Texte intégral
CKD/KG
MINUTE N° 24/525
Copie exécutoire
aux avocats
Copie à Pôle emploi
Grand Est
le
Le greffier
REPUBLIQUE FRANCAISE
AU NOM DU PEUPLE FRANCAIS
COUR D'APPEL DE COLMAR
CHAMBRE SOCIALE - SECTION A
ARRET DU 24 MAI 2024
Numéro d'inscription au répertoire général : 4 A N° RG 22/00919
N° Portalis DBVW-V-B7G-HZCR
Décision déférée à la Cour : 04 Février 2022 par le CONSEIL DE PRUD'HOMMES - FORMATION PARITAIRE DE HAGUENAU
APPELANT :
Monsieur [D] [X]
[Adresse 4]
[Localité 3]
Représenté par Me Eulalie LEPINAY, avocat à la Cour
INTIMEE :
Fondation SAINT-FRANCOIS
prise en la personne de son représentant légal
[Adresse 1]
[Localité 2]
Représentée par Me Guillaume HARTER, avocat à la Cour
COMPOSITION DE LA COUR :
En application des dispositions des articles 805 et 907 du Code de procédure civile, l'affaire a été débattue le 23 Février 2024, en audience publique, les parties ne s'y étant pas opposées, devant Mme DORSCH, Président de Chambre, chargé d'instruire l'affaire.
Ce magistrat a rendu compte des plaidoiries dans le délibéré de la Cour, composée de :
Mme DORSCH, Président de Chambre
M. PALLIERES, Conseiller
M. LE QUINQUIS, Conseiller
qui en ont délibéré.
Greffier, lors des débats : Mme THOMAS
ARRET :
- contradictoire
- prononcé par mise à disposition au greffe par Mme DORSCH, Président de Chambre,
- signé par Mme DORSCH, Président de Chambre et Mme THOMAS, Greffier, auquel la minute de la décision a été remise par le magistrat signataire.
FAITS ET PROCÉDURE
Monsieur [D] [X] né le 23 septembre 1975, directeur d'hôpital dans la fonction publique hospitalière a été placé en position de détachement auprès de la fondation Saint-François de [Localité 2] en qualité de directeur pour une durée de cinq ans.
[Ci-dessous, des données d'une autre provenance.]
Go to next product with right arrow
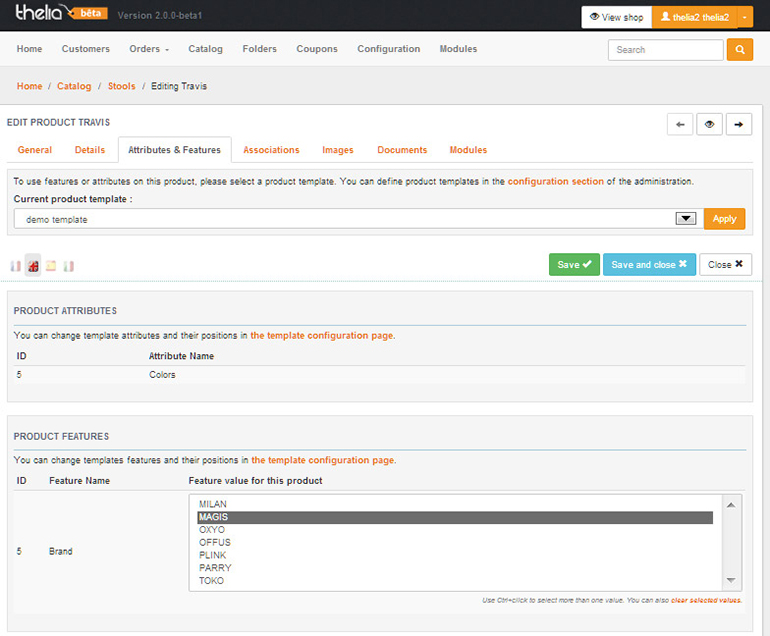 click(x=739, y=124)
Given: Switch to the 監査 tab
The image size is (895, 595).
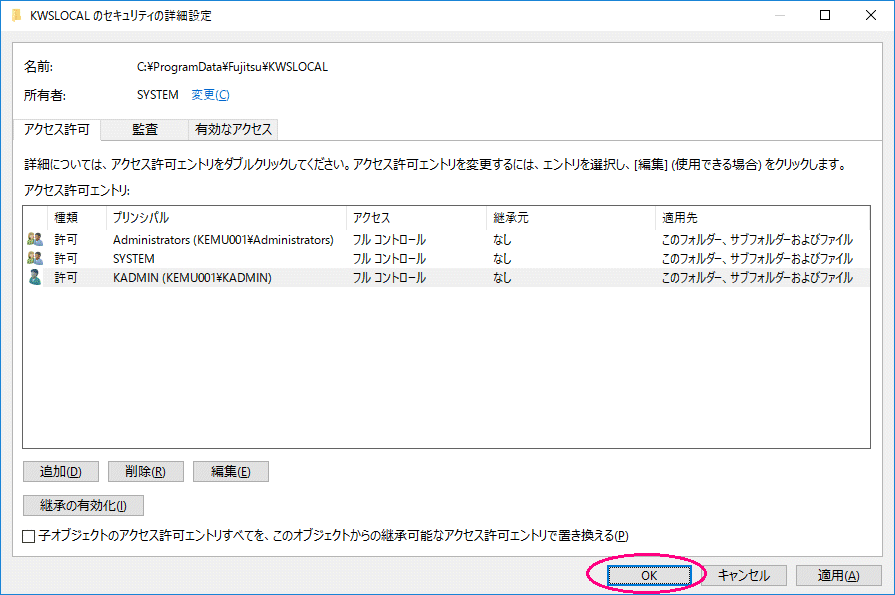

Le centre national de gestion (CNG), un établissement public à caractère administratif, a le 19 janvier 2018, pris un arrêté de détachement à compter du 08 janvier 2018.
En parallèle Monsieur [X] a signé un contrat à durée indéterminée avec la Fondation à effet au 02 janvier 2018.
Le salarié s'est trouvé en arrêt maladie à compter du 09 octobre 2018.
Le 25 juillet 2019 la fondation sollicitait auprès du CNG la fin anticipée du détachement à compter du 1er août 2019 en raison des fautes commises par Monsieur [X]. Elle adressait le 09 août 2019 un rapport disciplinaire.
Faute de réponse, par courrier du 07 octobre 2019, elle a notifié à Monsieur [X] son licenciement pour absences prolongées, et répétées, nécessitant son remplacement.
Le 22 novembre 2019 le CNG a mis fin au détachement avec effet au 03 janvier 2020. Le 06 janvier 2020 il notifiait à Monsieur [X] son arrêté du même jour mettant fin au détachement.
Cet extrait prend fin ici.